Lower stress on the couple.
Early detection of significant medical conditions hiding behind subtle fertility changes.
Reduced need for expensive and invasive assisted reproductive technologies.
Cons and Realities
Lifestyle changes take time and effort.
Some supplements have ongoing cost.
Even with perfect preconception care, some couples still need help conceiving.
Evaluations, tests, and assisted reproduction can be emotionally and financially demanding.
Some causes (genetic, age related) cannot be fixed, only worked around.
The Bottom Line
Male fertility is not a single thing. It is the result of a whole body system involving hormones, blood flow, nerves, genes, lifestyle, environment, and time. It can be optimized. It can be measured. It can be treated when something goes wrong.

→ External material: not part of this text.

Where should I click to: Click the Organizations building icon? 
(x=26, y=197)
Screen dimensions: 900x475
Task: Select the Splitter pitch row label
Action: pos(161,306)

The most important things any man planning to conceive can do are unfortunately also the least exciting. Stop smoking. Reach a healthy weight. Eat well. Sleep enough. Exercise moderately. Avoid heat and toxins. Take a few well chosen supplements. Skip the testosterone unless you absolutely need it and you are not planning kids. Do these things for three months before trying, and you have given your sperm the best chance you can.
If conception is not happening, get evaluated. Both partners. At the same time. Earlier rather than later, especially if the female partner is over 35. A semen analysis costs around 100 dollars and answers more questions than weeks of internet searching ever will.
Infertility affects 1 in 8 couples. It is common. It is usually treatable. It is not anyone's fault. And the men who do best are the ones who learn the science, take the practical steps, communicate with their partners, and ask for help when they need it.
One last thing.
Half of infertility cases involve a male factor. Most male fertility issues respond to changes you can make yourself.
Start three months before you want to conceive. Get checked if it is not working. Talk to your partner. Be patient with yourself.
The healthiest babies are born to the healthiest parents. Most of what makes you fertile also makes you healthier in every other way.
This article is for general education and isn't medical advice. Male fertility is complex and individual — most issues are preventable or treatable, but the right next step depends on the specifics. If you're trying to conceive and it's been 12 months without success (or 6 months if your partner is over 35), see a urologist or reproductive specialist for a proper evaluation. Both partners should be evaluated at the same time. Never start, stop, or change a prescription medication based on what you read here — including testosterone — without talking to a doctor who knows your fertility goals.